— SELECTED PASSAGE —

--- a/src/HOL/Analysis/Extended_Real_Limits.thy	Wed Jul 11 11:16:26 2018 +0200
+++ b/src/HOL/Analysis/Extended_Real_Limits.thy	Wed Jul 11 09:43:48 2018 +0200
@@ -361,59 +361,6 @@
 
 subsection \<open>Extended-Real.thy\<close>
 
-text\<open>The proof of this one is copied from \verb+ereal_add_mono+.\<close>
-lemma ereal_add_strict_mono2:
-  fixes a b c d :: ereal
-  assumes "a < b"
-    and "c < d"
-  shows "a + c < b + d"
-using assms
-apply (cases a)
-apply (cases rule: ereal3_cases[of b c d], auto)
-apply (cases rule: ereal3_cases[of b c d], auto)
-done
-
-text \<open>The next ones are analogues of \verb+mult_mono+ and \verb+mult_mono'+ in ereal.\<close>
-
-lemma ereal_mult_mono:
-  fixes a b c d::ereal
-  assumes "b \<ge> 0" "c \<ge> 0" "a \<le> b" "c \<le> d"
-  shows "a * c \<le> b * d"
-by (metis ereal_mult_right_mono mult.commute order_trans assms)
-
-lemma ereal_mult_mono':
-  fixes a b c d::ereal
-  assumes "a \<ge> 0" "c \<ge> 0" "a \<le> b" "c \<le> d"
-  shows "a * c \<le> b * d"

— TASK INSTRUCTIONS —
- A) Answer each question from the diff above.
(i) Which lemma's proof does the comment say was copied for ereal_add_strict_mono2?
(ii) Which lemmas does the by (metis ...) line for ereal_mult_mono cite?
(iii) In the hunk header, at which line does the old range start, and how many lines does it span?
- B) Continue the diff of Extended_Real_Limits.thy, starting right after its last line.
The material after this point is separate from the diff.

— DATA SEGMENT —
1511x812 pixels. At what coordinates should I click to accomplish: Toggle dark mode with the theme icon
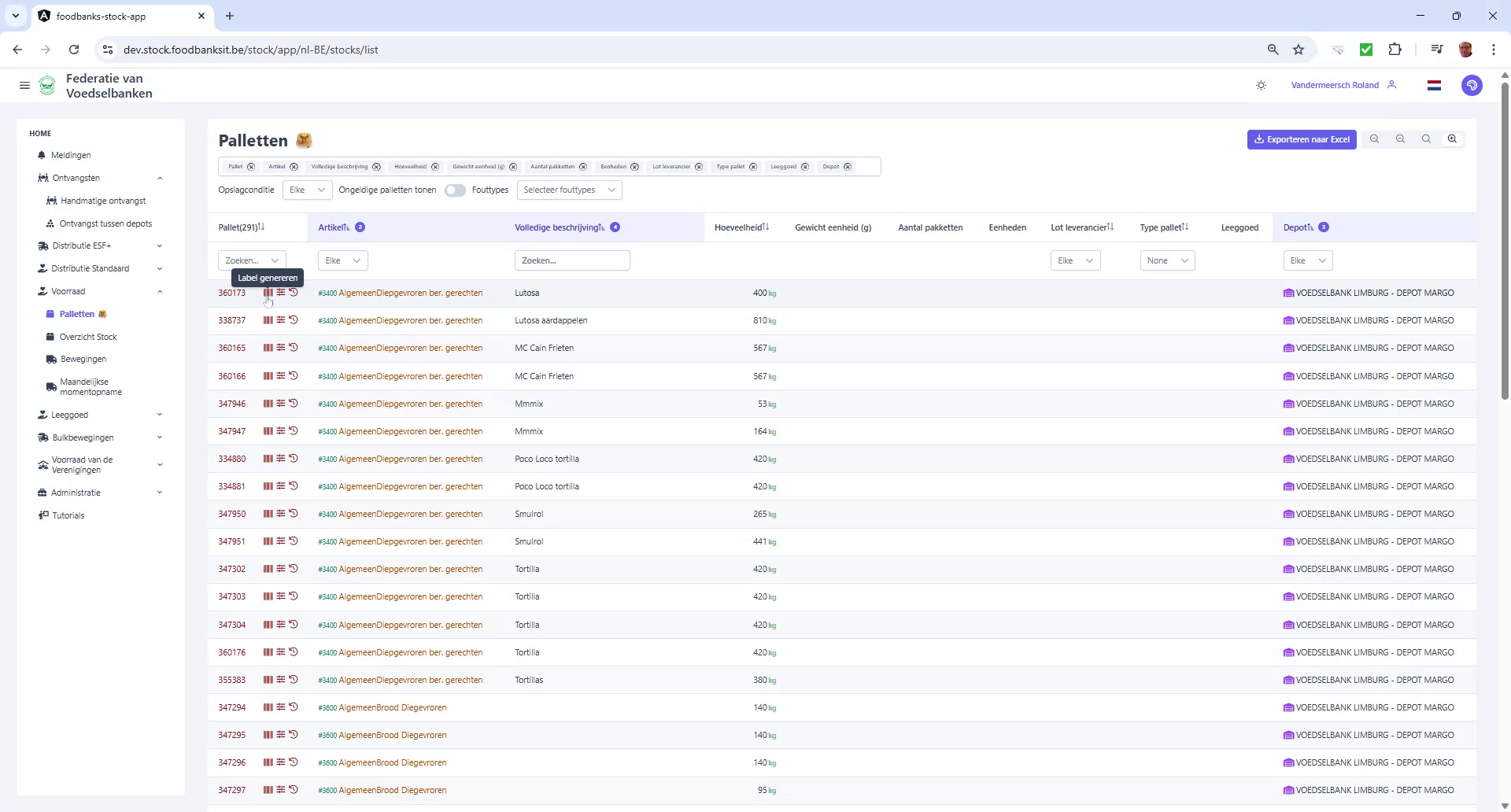pyautogui.click(x=1261, y=85)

— ANSWERS TO THE EXERCISE —
- A)
(i) ereal_add_mono
(ii) ereal_mult_right_mono, mult.commute, order_trans and assms
(iii) It starts at line 361 and spans 59 lines.

- B)
-by (metis ereal_mult_right_mono mult.commute order_trans assms)
-
-lemma ereal_mult_mono_strict:
-  fixes a b c d::ereal
-  assumes "b > 0" "c > 0" "a < b" "c < d"
-  shows "a * c < b * d"
-proof -
-  have "c < \<infinity>" using \<open>c < d\<close> by auto
-  then have "a * c < b * c" by (metis ereal_mult_strict_left_mono[OF assms(3) assms(2)] mult.commute)
-  moreover have "b * c \<le> b * d" using assms(2) assms(4) by (simp add: assms(1) ereal_mult_left_mono less_imp_le)
-  ultimately show ?thesis by simp
-qed
-
-lemma ereal_mult_mono_strict':
-  fixes a b c d::ereal
-  assumes "a > 0" "c > 0" "a < b" "c < d"
-  shows "a * c < b * d"
-apply (rule ereal_mult_mono_strict, auto simp add: assms) using assms by auto
-
-lemma ereal_abs_add:
-  fixes a b::ereal
-  shows "abs(a+b) \<le> abs a + abs b"
-by (cases rule: ereal2_cases[of a b]) (auto)
-
-lemma ereal_abs_diff:
-  fixes a b::ereal
-  shows "abs(a-b) \<le> abs a + abs b"
-by (cases rule: ereal2_cases[of a b]) (auto)
-
 lemma sum_constant_ereal:
   fixes a::ereal
   shows "(\<Sum>i\<in>I. a) = a * card I"
@@ -1569,7 +1516,7 @@
   ultimately have "(w o a) \<longlonglongrightarrow> limsup (u o r) + limsup (v o r o s)" by simp
   then have "limsup w = limsup (u o r) + limsup (v o r o s)" using l(1) LIMSEQ_unique by blast
   then have "limsup w \<le> limsup u + limsup v"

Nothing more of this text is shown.